サド侯爵は、「悪徳の栄え」「美徳の不幸」などの名作を著わした18世紀の作家です。暴力的なポルノを描き、宗教や法律の制約をうけずに、自由に個人的な悦楽を追及することを訴えました。実生活では、女性の乞食を誘拐してムチで打ち付けたり、大勢の娼婦を集めて乱交パーティをしたり、侍女たちを一室に監禁して拷問したりとアブノーマルな行為を楽しみました。

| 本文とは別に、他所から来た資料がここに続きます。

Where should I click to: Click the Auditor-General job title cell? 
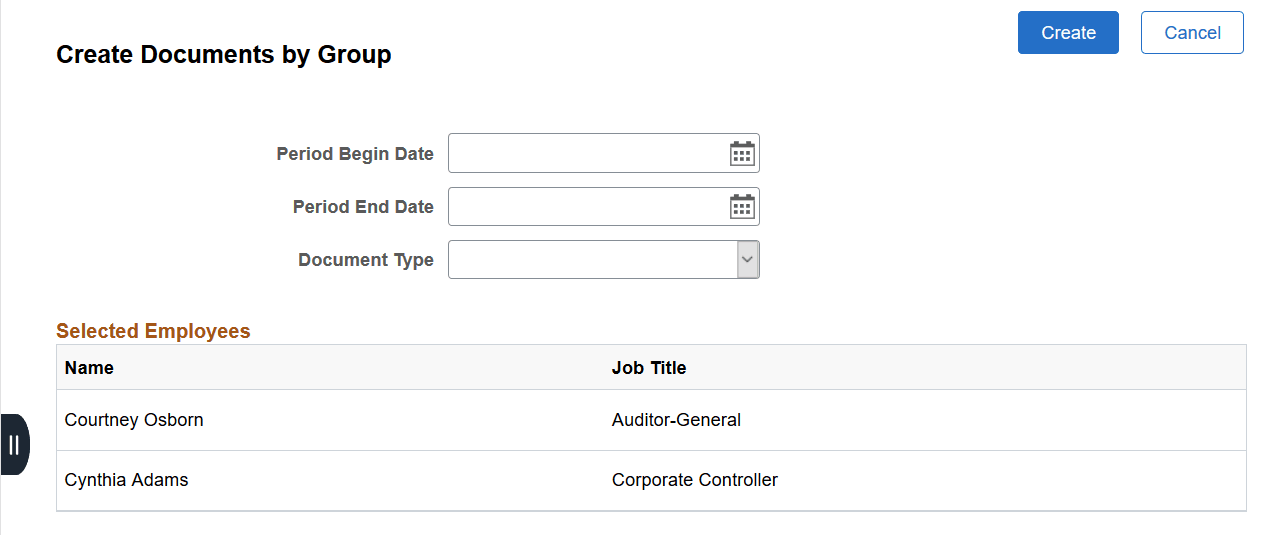point(676,420)
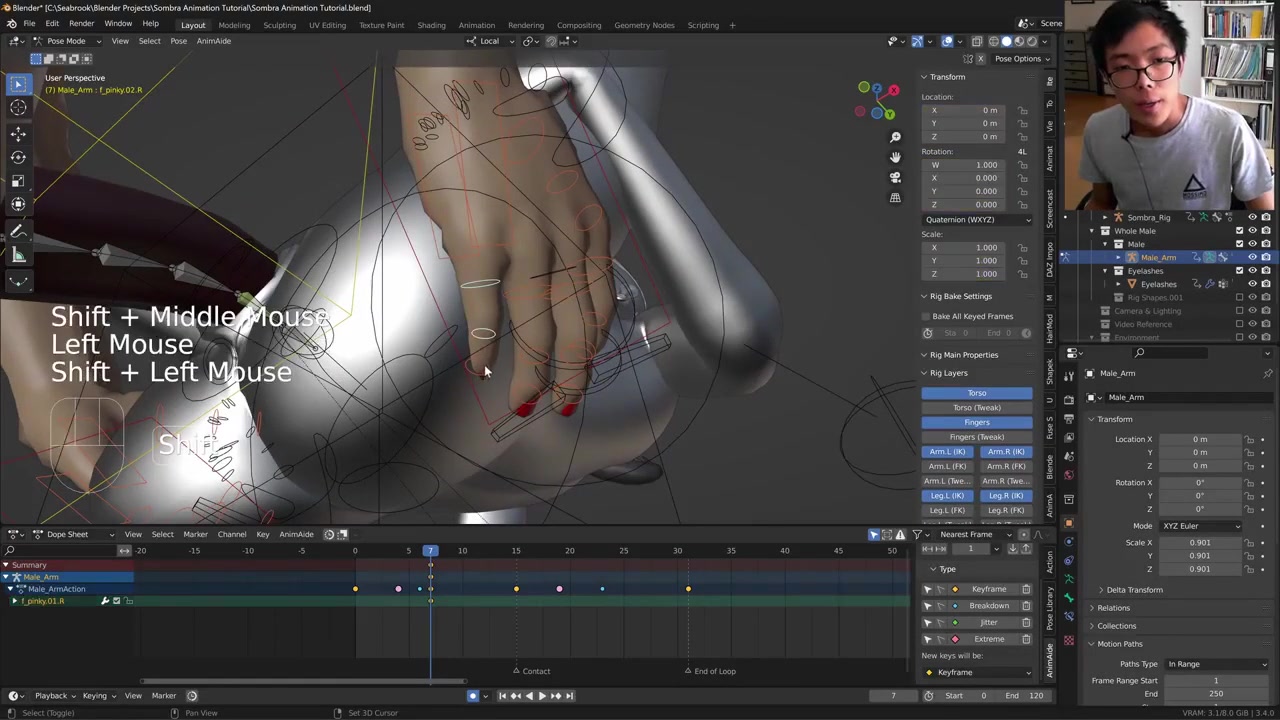The width and height of the screenshot is (1280, 720).
Task: Click the Arm.L (IK) rig layer button
Action: tap(947, 452)
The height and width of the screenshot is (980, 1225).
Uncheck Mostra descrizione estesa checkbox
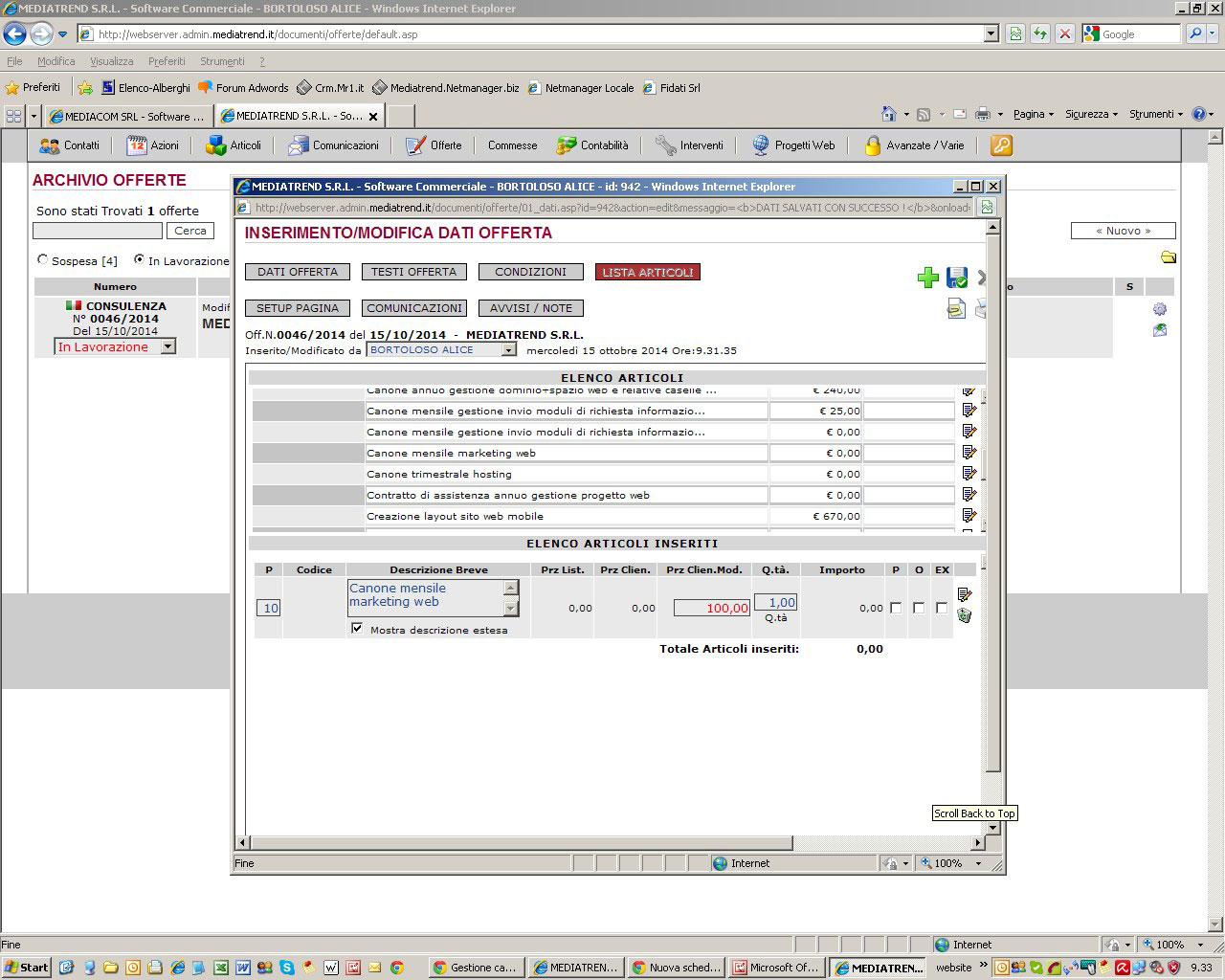coord(357,629)
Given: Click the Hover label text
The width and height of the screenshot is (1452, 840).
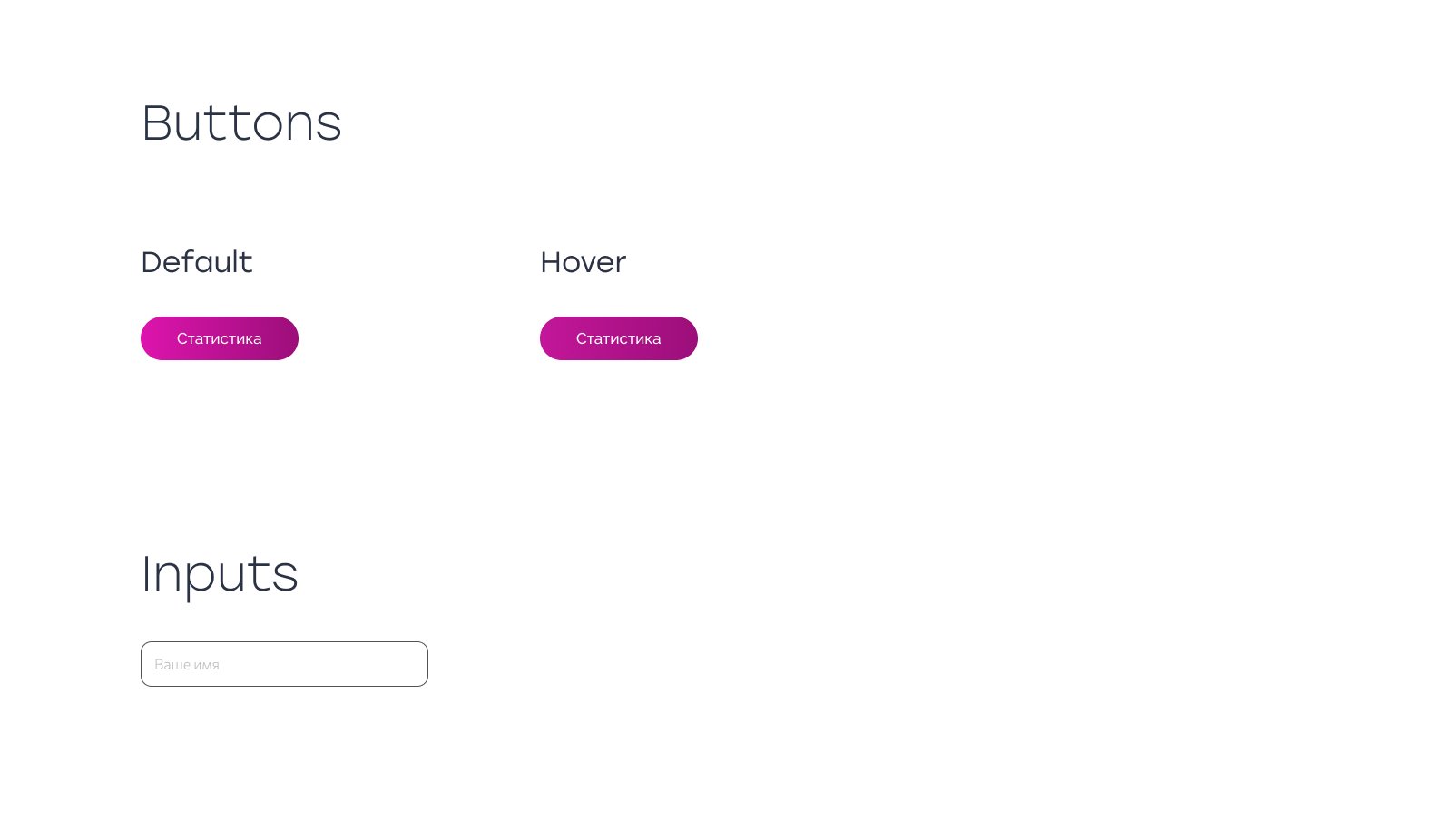Looking at the screenshot, I should click(x=583, y=262).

虐待と放蕩の罪で逮捕され、バスティーユ監獄に11年、精神病院に通算で16年など、人生の半分を牢屋か病院で過ごしています。作品の多くは監獄で書かれたものです。

奔放なのに、嫉妬深かったサド

サド侯爵は牢獄にいる間は性行為はできません。たまに妻と面会できてもセックスできるわけでもないので、性的な欲求不満から精神的にもおかしくなります。妻の浮気を疑いはじめ、妄想がふくらみます。妻からの手紙に「友人のご婦人が一緒に住まないかと誘ってくれた」と書かれていればレズを疑い、「秘書のルフェーブルが本を貸してくれた」とあれば、不倫を疑いました。

「最近太った」とあれば不倫の末の妊娠を疑い、秘書の絵を描いてナイフでぶすぶすと突き刺しました。中性には「人形呪い」の儀式があり、相手に似せた人形を描いて、針で体を突き刺し最後に心臓を一刺しして炎に投げ込めば、相手は死ぬと信じられていました。サドは、必死に牢獄でこの呪いの儀式を実行しました。

現在でもこの絵は残っており、13か所もの穴があいています。穴の中にはサド自身の血液も残っており、狂乱した様子がうかがわれます。

自業自得の嫉妬心

サドはお城で乱交パーティを開いたときに、使用人も招いていたことがあります。秘書のルフェーブルも招いており、そのペニスが大きいことも知っていました。サドは乱交パーティの場で、彼に妻を抱かせ、犯され感じる妻の様子を楽しんだことがあります。そのため、自分の不在中に、妻が秘書に慰めてもらっていると妄想したようです。自らまいた種に翻弄されていたことになります。

妻の方はサドに従順です。「老女の気分で貞節な服装をするように」とか「髪はべったりとなでつけて、胸の見えない服を着ろ」などとサドに命令されると、従いました。手紙には「私の願いはあなたに気に入られること」と書いたそうですので、この妻あってのサディズムだったのかもしれません。

サディズムの語源となったサド侯爵は、暴力的な性行為を好んだ人で、自らの著作にも表現しています。乱れた性生活から牢獄や精神病院に入れられ、妻の不倫を疑い嫉妬心にも狂いました。